The book started very well, and within a few minutes had me gripped. Truthfully, I found it that rare beast, a page turner. It was a case of, “I’ll just read another couple of pages before I turn the light out.” There’s obviously a lot of in-depth research gone on here for a book of fiction and it shows.
However, about halfway into part 4 (there are only 4 parts) the author destroys the whole story with a series of events that I can only politely describe as “highly improbable”. I know that truth is often stranger than fiction, and I know that reading fiction we’re supposed to suspend our belief and just get immersed in the story, but frankly I found this beyond the pale. Sadly, it was a case of spoiling the ship for a ha’p’orth of tar.
The main story is set in Auschwitz.
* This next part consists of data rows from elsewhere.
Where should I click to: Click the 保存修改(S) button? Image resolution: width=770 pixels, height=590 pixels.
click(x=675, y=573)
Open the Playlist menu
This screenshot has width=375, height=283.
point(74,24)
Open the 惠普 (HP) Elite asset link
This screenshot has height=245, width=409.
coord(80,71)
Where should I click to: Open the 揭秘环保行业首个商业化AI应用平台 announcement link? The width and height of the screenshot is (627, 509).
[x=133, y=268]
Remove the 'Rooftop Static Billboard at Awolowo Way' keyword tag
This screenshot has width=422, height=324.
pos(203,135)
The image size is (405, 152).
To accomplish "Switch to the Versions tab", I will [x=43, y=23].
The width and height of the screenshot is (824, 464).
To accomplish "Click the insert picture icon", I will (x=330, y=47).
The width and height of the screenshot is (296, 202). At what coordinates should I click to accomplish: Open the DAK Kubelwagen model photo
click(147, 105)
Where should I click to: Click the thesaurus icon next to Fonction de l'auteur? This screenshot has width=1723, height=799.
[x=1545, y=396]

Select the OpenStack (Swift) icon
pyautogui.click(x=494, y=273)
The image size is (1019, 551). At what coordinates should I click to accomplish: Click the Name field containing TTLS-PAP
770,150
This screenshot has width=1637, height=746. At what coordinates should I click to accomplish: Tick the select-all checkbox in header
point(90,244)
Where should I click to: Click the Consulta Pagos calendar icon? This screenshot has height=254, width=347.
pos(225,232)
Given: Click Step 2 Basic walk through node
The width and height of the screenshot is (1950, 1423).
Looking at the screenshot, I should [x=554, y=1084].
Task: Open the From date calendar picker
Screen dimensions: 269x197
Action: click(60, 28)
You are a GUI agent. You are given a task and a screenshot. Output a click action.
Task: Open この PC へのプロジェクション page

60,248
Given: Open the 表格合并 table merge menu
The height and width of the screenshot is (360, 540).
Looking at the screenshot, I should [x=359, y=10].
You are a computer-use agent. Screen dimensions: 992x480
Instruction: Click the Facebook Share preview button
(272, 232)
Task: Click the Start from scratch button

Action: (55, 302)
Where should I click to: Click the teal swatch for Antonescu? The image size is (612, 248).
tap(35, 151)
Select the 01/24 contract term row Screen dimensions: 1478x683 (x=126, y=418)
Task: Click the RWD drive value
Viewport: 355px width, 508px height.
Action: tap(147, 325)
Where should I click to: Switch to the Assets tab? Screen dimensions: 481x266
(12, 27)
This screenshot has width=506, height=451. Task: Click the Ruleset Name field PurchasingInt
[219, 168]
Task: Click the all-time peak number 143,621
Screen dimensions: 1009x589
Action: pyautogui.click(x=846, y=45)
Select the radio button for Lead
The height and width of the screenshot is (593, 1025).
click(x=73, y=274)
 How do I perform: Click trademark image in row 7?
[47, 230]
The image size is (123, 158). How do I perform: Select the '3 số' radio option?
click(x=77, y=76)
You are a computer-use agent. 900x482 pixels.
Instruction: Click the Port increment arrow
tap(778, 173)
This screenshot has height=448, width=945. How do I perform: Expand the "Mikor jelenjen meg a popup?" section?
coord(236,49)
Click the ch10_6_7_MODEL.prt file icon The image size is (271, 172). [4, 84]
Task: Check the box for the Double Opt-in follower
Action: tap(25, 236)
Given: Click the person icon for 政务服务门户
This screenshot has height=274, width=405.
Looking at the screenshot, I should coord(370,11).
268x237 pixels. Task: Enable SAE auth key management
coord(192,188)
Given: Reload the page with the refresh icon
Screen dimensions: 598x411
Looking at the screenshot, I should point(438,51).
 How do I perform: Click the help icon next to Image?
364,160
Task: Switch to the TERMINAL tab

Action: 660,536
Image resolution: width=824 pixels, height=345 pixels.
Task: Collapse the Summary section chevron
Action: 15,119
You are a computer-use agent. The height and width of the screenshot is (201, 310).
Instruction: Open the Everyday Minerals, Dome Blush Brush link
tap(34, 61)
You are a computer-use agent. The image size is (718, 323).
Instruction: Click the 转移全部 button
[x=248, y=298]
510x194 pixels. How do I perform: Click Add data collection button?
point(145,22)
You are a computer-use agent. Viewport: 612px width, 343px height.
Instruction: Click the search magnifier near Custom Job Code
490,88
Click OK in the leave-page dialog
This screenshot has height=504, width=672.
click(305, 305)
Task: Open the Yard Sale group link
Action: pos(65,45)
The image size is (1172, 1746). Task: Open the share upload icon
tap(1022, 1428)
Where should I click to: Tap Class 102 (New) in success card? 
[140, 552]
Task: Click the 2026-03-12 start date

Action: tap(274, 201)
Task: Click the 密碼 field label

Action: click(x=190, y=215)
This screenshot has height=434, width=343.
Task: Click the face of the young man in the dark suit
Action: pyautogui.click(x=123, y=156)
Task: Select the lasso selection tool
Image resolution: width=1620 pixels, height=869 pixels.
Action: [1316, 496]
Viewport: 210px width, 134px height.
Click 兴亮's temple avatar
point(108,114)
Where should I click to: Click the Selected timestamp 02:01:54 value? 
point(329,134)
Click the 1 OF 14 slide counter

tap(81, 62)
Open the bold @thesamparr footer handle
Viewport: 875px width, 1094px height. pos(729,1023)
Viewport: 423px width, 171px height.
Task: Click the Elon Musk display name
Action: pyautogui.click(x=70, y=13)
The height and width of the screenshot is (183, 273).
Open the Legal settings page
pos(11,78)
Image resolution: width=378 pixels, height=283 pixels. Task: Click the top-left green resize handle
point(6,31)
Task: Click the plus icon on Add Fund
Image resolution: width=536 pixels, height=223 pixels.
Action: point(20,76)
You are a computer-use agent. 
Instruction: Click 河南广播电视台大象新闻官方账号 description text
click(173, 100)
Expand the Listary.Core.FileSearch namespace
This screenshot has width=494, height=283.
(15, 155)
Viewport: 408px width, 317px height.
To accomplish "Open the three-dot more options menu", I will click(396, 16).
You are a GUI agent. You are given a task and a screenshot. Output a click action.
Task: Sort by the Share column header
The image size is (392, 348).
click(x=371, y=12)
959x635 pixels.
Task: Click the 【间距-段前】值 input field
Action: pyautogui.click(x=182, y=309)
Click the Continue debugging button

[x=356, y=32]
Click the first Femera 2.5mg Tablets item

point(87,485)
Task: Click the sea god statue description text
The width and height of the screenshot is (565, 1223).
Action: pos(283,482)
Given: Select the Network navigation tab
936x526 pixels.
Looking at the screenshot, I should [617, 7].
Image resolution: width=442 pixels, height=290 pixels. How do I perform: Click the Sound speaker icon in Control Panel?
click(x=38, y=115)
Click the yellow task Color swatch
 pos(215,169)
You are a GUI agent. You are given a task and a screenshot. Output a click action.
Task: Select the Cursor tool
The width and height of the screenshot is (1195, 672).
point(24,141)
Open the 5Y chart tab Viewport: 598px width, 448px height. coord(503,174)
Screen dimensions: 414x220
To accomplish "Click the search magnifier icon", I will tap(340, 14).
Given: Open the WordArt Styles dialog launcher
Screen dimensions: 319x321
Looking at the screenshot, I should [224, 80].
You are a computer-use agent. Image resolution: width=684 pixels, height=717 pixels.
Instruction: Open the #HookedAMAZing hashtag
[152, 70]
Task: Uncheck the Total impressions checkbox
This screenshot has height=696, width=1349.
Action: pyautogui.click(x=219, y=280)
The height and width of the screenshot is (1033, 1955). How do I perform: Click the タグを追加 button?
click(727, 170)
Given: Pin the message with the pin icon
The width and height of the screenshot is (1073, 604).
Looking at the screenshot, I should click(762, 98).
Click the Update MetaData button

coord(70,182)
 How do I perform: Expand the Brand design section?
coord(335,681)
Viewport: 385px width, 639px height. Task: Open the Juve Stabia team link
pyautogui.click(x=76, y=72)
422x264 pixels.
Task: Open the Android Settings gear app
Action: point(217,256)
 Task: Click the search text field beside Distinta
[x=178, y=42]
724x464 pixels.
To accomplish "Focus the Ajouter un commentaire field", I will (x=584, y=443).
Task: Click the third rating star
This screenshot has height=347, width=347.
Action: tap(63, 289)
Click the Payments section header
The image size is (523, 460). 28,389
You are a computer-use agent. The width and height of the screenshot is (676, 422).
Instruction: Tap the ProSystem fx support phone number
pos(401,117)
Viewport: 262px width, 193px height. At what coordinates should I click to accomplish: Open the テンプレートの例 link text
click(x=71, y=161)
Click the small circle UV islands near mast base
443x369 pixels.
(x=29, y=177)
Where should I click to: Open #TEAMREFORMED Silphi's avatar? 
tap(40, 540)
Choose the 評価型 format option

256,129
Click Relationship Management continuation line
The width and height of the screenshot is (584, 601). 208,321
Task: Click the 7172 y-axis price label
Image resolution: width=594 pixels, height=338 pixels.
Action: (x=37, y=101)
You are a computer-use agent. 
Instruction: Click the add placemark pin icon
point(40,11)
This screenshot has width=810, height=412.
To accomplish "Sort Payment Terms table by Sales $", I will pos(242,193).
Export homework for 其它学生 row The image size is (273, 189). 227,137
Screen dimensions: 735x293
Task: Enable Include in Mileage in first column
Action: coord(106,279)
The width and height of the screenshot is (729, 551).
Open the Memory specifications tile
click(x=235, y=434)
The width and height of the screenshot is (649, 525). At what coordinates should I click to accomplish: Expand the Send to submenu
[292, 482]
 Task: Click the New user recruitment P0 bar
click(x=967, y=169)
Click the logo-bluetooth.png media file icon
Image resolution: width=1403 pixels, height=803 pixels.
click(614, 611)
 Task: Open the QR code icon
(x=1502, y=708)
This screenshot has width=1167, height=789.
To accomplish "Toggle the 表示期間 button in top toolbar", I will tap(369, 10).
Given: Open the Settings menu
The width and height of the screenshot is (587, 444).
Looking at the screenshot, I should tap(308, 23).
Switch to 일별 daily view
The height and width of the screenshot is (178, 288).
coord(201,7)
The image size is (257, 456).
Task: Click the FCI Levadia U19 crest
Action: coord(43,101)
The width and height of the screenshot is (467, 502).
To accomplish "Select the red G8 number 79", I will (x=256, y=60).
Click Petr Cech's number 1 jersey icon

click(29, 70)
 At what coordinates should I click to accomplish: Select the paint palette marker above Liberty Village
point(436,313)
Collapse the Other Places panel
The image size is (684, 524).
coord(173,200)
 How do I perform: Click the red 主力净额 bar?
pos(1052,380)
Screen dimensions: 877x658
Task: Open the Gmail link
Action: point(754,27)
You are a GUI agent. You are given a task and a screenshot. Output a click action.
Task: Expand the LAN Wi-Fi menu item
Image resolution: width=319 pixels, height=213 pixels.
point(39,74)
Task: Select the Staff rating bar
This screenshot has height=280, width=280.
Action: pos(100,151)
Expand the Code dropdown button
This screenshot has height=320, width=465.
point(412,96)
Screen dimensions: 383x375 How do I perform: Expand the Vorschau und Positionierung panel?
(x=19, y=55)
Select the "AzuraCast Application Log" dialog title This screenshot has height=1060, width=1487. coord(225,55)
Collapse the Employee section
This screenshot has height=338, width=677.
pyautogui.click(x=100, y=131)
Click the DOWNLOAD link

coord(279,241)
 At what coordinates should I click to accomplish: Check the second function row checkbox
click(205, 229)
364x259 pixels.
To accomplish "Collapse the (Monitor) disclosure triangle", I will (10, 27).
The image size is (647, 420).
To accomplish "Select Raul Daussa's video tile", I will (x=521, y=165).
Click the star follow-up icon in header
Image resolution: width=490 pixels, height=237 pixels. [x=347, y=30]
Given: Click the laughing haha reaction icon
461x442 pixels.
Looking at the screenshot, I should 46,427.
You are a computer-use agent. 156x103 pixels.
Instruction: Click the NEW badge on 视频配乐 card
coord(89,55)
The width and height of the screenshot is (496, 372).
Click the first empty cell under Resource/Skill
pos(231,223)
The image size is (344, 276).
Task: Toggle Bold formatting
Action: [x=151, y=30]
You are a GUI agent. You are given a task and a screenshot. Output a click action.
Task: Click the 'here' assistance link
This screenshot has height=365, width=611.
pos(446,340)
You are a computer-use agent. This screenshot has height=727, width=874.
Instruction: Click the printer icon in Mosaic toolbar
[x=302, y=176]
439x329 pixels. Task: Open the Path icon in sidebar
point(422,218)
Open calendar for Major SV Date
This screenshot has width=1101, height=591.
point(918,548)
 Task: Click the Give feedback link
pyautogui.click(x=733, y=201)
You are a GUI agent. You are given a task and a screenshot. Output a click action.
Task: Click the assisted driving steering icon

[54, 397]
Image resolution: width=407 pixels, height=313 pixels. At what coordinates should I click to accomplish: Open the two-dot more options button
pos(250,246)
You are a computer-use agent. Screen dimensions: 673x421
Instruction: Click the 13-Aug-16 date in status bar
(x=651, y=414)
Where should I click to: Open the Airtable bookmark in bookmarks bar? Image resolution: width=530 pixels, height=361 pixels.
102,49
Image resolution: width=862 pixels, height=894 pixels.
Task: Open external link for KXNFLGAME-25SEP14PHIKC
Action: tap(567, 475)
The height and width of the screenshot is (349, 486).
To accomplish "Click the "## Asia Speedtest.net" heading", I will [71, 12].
We have an interred Jewish professor who has information that could help the Allies develop the nuclear bomb and potentially shorten the war. However, his research papers have all been destroyed on his arrival. He passes what he thinks are his last days watching a young Jewish lad play chess. The lad is a chess genius and an unlikely friendship ensues.
The USA has a young Jewish intelligence officer who has fled Poland, and believing his family has been slaughtered by the Nazis, wants to do more for the Allies. This young officer is quite easily persuaded to return to Poland, enter Auschwitz, seek out the professor, extract him and get him back to the USA. He has a timetable of 72 hours and no way of keeping in touch with mission control. What could possibly go wrong?
Sorry, but I can only run to 2 1/2 anchors on this, which is a real shame as it had the makings of a far better novel. Hopefully, it may get revised before publication?